Aventis has denied any wrongdoing or liability, saying in a statement that it believes it abided by the law at the time. The company chose settlement over a potentially protracted and costly litigation process.
Prosecutors finishing up the job?
Whether additional manufacturers will be called to task over their dealings with HMOs remains to be seen.
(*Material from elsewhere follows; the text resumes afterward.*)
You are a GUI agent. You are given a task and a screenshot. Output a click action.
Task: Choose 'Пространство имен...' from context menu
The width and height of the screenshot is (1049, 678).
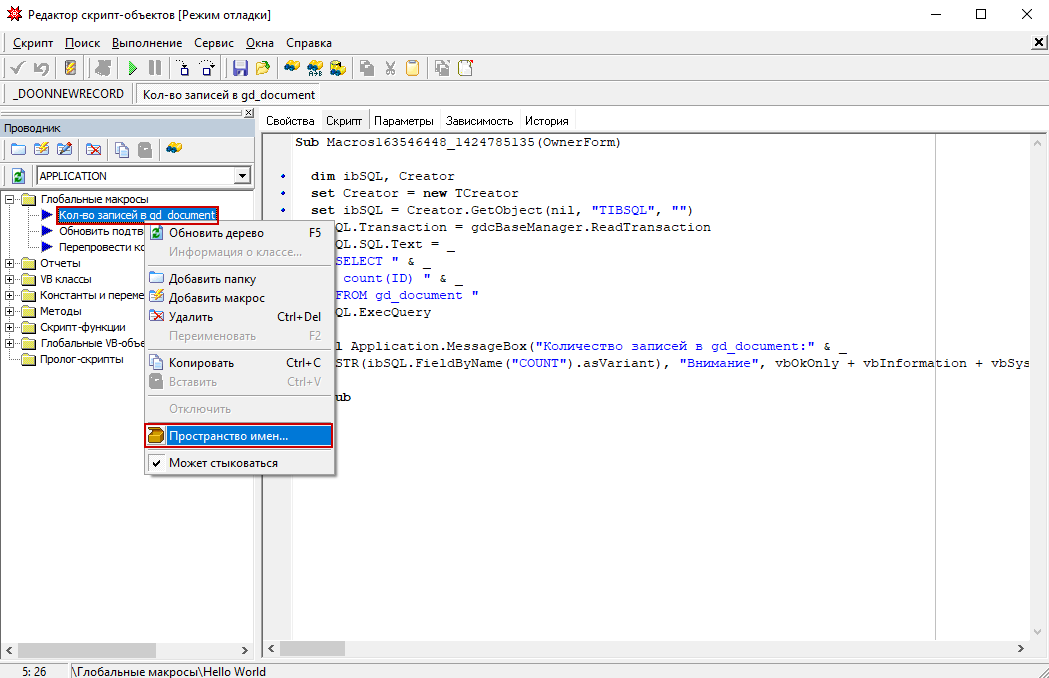click(x=228, y=436)
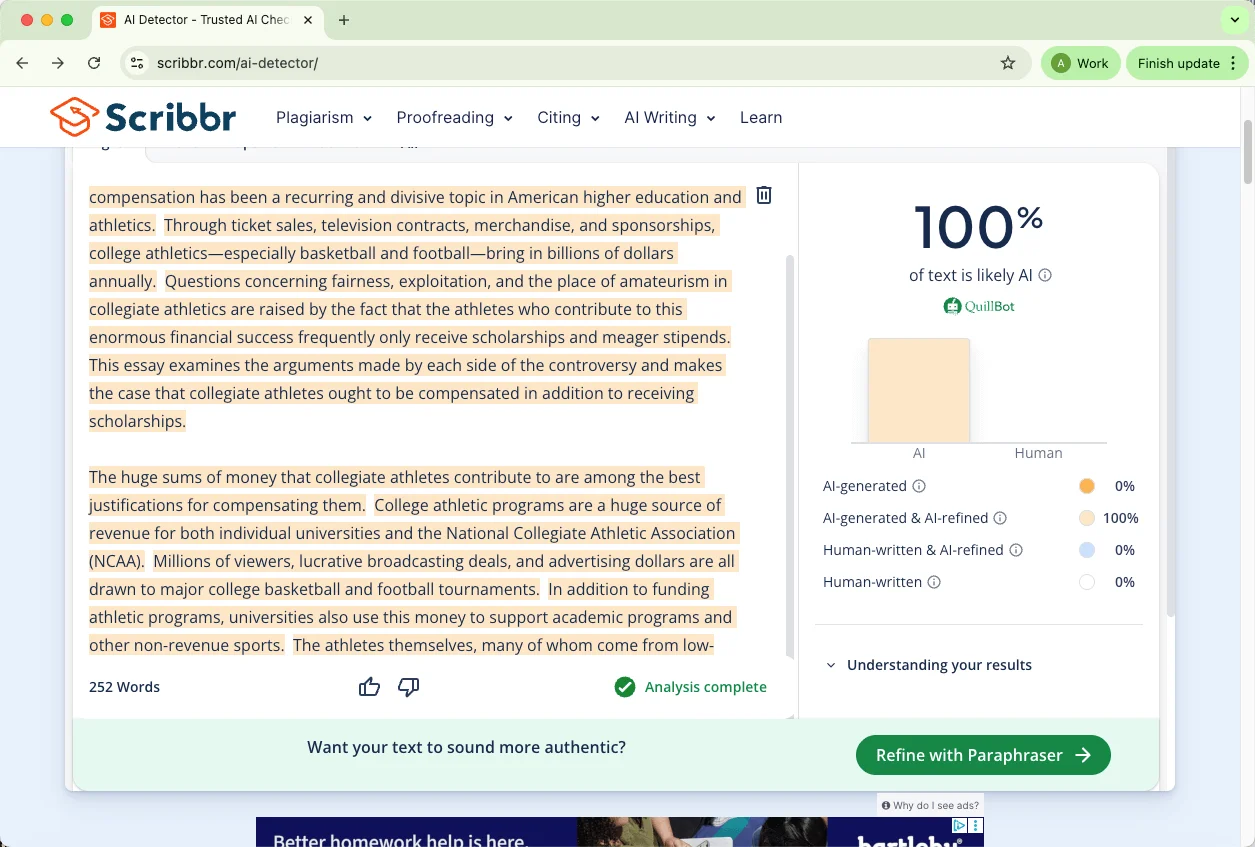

A 2004 letter from the Health Resources and Services Administration (HRSA) to then-Senate Finance Committee Chairman Charles Grassley (R-Iowa) singled out Bristol-Myers Squibb, GlaxoSmithKline, Aventis and TAP Pharmaceuticals as having misreported their best prices to Medicaid after repackaging some of their drugs for private-label use. (SeeMonitor Dec. 2004.)
Considering that both Bristol-Myers Squibb and GlaxoSmithKline have already entered into large settlements over private-labeling of drugs to Kaiser, it seems highly unlikely that they would be tapped once again, said John Shakow, a Washington, D.C.,-based partner in King &Spalding’s FDA & Life Sciences team, which represents large drug makers. That leaves only TAP Pharmaceuticals on HRSA’s list of offenders, but the Justice Department declined to comment on whether any other lick-and-stick settlements are in the works.
In the Aventis case, Shakow noted, the alleged conduct ended just two months after the Centers for Medicare & Medicaid Services (CMS) issued its first specific guidance on private label sales and best price. That July 2000 Manufacturer Release said that sales to repackagers such as HMOs must be included in the best price.
The HHS Office of the Inspector General weighed in a year later with a consistent report, and a second similar CMS guidance followed in 2005. According to the settlement, Aventis stopped excluding private label sales from best price by the fourth quarter of 2000.
“I think the likelihood of anybody still doing this is very remote,” Shakow said. “The CMS guidance and settlements since Aventis’ alleged conduct made it pretty clear that this lick-and-stick practice is unacceptable.”